JURY Langfilmpreis SH

Linde Fröhlich studierte Sozialwissenschaften in Marburg und ist seit 1979 in der Jugend- und Kulturarbeit der Hansestadt Lübeck tätig – zunächst als Leiterin des Bereichs außer-schulische Bildung, Film- und Medienarbeit im soziokulturellen „Zentrum“, später als Leiterin des Kommunalen Kinos. Darüber hinaus engagierte sie sich in Filmverbänden und Institutionen auf Landes- und Bundesebene, u.a. im Vorstand der LAG Film und der Kulturellen Filmförderung Schleswig-Holstein sowie als Vertreterin des Landes in der Deutschen Film- und Medienbewertung FBW. 1988 gründete sie das Filmforum Schleswig-Holstein im Rahmen der Nordischen Filmtage Lübeck, das sie bis 2000 kuratierte. Seit 2001 ist sie Künstlerische Leiterin des Festivals.

 

 Saskia Wegelein absolvierte nach ihrer Ausbildung zur Hotelfachfrau ein Studium an der Uni Bremen: Kulturgeschichte Osteuropa, Soziologie und Kulturwissenschaften. Parallel war sie org.Leitung des „Theaterstudios Russische Schauspielkunst“ von Semjon A. Barkan. 2001 gründete sie episode-film als Produzentin für künstlerische Kurzfilme und Dokumentarfilme. Auszeichnung mit dem Deutschen Kurzfilmpreis in Silber für „Der Fährmeister“ von Jörg Bruhn. Seit 2002 ist Saskia Wegelein Mitarbeiterin im Filmbüro Bremen e.V.. 2016 war sie Jurorin für die BKM Kurzfilmförderung. Seit 2017 ist sie Ko-Geschäftsführung Filmbüro Bremen mit Ilona Rieke. Ihre Aufgabenbereiche sind: Filmförderung, Projektbegleitung, Politik und Finanzen

 

Kay Gerdes studierte in Kiel Philosophie, Französisch und Pädagogik.
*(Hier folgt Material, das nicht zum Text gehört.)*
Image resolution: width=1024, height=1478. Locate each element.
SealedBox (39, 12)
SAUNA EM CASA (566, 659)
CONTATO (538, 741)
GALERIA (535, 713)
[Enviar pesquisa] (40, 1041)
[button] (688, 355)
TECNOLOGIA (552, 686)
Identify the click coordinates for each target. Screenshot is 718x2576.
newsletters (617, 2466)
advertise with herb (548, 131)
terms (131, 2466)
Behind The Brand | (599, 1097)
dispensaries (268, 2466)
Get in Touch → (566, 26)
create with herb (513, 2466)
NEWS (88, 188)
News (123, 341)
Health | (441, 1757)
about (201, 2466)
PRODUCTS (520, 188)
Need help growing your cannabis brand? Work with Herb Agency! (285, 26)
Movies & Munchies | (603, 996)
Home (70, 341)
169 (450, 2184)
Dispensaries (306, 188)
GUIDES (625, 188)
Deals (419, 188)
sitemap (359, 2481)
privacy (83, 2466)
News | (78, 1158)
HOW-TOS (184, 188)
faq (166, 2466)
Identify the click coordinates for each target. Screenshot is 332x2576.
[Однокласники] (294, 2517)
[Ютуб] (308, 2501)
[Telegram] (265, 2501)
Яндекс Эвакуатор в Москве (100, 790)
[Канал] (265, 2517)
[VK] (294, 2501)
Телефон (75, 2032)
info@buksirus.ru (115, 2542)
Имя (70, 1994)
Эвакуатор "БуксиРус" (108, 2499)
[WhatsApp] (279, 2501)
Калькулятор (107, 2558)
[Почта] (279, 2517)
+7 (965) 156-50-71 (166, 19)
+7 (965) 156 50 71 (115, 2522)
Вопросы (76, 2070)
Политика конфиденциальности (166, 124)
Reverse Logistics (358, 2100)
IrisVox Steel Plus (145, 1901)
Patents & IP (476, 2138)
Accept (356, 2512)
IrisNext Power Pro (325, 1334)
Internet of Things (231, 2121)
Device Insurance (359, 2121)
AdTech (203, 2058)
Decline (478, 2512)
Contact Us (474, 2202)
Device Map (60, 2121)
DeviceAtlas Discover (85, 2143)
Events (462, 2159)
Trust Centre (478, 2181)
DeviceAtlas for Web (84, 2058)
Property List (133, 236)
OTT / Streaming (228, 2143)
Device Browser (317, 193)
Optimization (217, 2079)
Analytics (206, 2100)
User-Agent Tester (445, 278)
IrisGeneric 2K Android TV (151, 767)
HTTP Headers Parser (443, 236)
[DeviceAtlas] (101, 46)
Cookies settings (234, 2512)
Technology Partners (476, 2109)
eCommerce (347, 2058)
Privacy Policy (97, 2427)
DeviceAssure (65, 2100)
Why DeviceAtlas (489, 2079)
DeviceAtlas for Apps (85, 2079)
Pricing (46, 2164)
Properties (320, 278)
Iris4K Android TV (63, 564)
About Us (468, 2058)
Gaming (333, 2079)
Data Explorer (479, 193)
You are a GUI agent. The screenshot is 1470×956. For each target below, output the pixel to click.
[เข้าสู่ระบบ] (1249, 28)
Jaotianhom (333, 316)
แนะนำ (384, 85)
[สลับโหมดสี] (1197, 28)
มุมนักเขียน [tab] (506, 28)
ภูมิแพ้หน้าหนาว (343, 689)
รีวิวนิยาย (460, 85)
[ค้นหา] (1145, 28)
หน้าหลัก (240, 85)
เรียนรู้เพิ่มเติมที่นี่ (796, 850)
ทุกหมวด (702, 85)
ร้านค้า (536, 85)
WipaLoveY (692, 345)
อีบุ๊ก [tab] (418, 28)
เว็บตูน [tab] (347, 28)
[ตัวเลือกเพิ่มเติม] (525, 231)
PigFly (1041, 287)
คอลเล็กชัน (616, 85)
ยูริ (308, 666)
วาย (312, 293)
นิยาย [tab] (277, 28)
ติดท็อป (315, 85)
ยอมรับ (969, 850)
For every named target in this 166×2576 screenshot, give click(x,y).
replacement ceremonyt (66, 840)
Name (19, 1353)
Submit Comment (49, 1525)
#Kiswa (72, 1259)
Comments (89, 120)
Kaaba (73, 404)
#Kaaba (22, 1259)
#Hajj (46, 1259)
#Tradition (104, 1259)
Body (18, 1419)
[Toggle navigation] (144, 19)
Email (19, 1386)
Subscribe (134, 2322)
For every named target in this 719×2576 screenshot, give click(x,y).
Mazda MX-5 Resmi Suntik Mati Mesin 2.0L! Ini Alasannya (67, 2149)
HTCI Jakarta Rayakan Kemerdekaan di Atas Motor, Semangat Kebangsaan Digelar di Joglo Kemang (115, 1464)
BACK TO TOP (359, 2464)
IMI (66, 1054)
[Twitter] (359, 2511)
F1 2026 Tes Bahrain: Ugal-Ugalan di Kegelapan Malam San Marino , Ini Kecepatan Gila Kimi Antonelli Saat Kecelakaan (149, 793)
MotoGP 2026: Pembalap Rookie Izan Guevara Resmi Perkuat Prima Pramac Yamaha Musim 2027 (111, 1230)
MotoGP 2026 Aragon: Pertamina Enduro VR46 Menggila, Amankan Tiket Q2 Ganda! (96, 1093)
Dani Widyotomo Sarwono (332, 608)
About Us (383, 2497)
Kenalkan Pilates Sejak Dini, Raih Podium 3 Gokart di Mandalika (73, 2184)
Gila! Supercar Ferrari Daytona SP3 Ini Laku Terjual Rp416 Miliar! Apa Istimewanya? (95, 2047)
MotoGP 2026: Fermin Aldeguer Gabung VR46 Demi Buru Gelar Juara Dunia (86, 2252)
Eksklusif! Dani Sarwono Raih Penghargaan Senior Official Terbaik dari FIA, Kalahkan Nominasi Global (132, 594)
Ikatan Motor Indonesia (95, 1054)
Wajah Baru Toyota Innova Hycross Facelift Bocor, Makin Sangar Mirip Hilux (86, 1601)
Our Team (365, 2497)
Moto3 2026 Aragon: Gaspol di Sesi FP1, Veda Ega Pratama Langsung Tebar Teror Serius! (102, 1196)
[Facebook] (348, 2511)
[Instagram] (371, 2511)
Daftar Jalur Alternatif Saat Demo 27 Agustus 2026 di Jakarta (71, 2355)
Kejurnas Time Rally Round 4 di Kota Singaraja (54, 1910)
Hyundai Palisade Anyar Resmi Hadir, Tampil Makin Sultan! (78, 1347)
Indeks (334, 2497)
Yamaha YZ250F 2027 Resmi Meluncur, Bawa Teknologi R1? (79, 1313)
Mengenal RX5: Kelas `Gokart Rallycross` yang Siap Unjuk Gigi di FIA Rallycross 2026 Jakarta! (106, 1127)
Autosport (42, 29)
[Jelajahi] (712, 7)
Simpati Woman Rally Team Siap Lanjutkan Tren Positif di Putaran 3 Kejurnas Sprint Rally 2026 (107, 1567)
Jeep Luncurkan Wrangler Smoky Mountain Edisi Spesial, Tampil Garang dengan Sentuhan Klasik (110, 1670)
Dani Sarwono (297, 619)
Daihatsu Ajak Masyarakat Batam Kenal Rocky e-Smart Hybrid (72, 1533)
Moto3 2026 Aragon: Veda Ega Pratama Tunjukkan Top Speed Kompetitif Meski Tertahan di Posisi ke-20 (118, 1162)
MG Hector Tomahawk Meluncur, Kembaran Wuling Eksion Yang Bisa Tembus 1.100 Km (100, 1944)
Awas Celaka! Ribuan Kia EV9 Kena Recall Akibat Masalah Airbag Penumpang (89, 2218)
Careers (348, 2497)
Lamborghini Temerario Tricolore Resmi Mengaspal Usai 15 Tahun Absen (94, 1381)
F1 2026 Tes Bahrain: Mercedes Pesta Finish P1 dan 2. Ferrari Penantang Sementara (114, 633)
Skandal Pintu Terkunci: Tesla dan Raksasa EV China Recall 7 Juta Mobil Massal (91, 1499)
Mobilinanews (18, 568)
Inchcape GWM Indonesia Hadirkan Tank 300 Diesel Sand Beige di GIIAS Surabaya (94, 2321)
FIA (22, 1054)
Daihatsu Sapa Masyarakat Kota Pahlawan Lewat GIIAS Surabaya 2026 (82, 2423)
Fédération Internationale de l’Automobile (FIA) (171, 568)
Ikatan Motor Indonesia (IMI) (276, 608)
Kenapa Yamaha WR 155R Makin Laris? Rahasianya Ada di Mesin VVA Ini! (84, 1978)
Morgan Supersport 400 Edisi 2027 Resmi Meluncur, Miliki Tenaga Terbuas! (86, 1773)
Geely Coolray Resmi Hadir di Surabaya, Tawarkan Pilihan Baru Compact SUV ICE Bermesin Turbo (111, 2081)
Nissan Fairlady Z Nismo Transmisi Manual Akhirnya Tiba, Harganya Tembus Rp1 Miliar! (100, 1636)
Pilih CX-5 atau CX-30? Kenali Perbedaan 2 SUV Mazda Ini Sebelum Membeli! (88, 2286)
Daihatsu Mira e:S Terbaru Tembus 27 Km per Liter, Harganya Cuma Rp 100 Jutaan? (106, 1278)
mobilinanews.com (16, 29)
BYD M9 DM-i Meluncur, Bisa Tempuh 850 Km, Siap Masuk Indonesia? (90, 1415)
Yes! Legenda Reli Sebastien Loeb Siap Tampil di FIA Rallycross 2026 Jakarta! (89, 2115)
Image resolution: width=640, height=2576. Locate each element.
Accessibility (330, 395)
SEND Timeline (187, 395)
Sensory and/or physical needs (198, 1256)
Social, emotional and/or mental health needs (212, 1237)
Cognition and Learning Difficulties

Anschließend folgten Aufbau und Leitung einer Medienwerkstatt in dem Kieler Kulturzentrum „Pumpe“. Dort erstellte er erste Dokumentarfilme u.a. über die Kieler Straßenbahn und das Arbeitserziehungslager Nordmark. Von 1989-92 war er Mitarbeiter einer Kieler Fernsehproduktionsfrma als Cutter und Kameramann. Seit 1992 ist Kay Gerdes als Cutter beim NDR tätig, und arbeitet auch im Rahmen von Ausbildung und Schulungen innerhalb und außerhalb des NDR. Zu seinen aktuellen Filmen zählen „In Kiel ist Revolution!“, Dokumentation über den Kieler Matrosenaufstand (zusammen mit Klaus Kuhl) und Nach dem letzten Schuss ist der Krieg noch nicht vorbei , Dokumentation über Kriegskinder und Kriegsenkel (zusammen mit Jess Hansen), für den die Filmemacher mit dem Publikumspreis des FFSH 2018 ausgezeichnet wurden.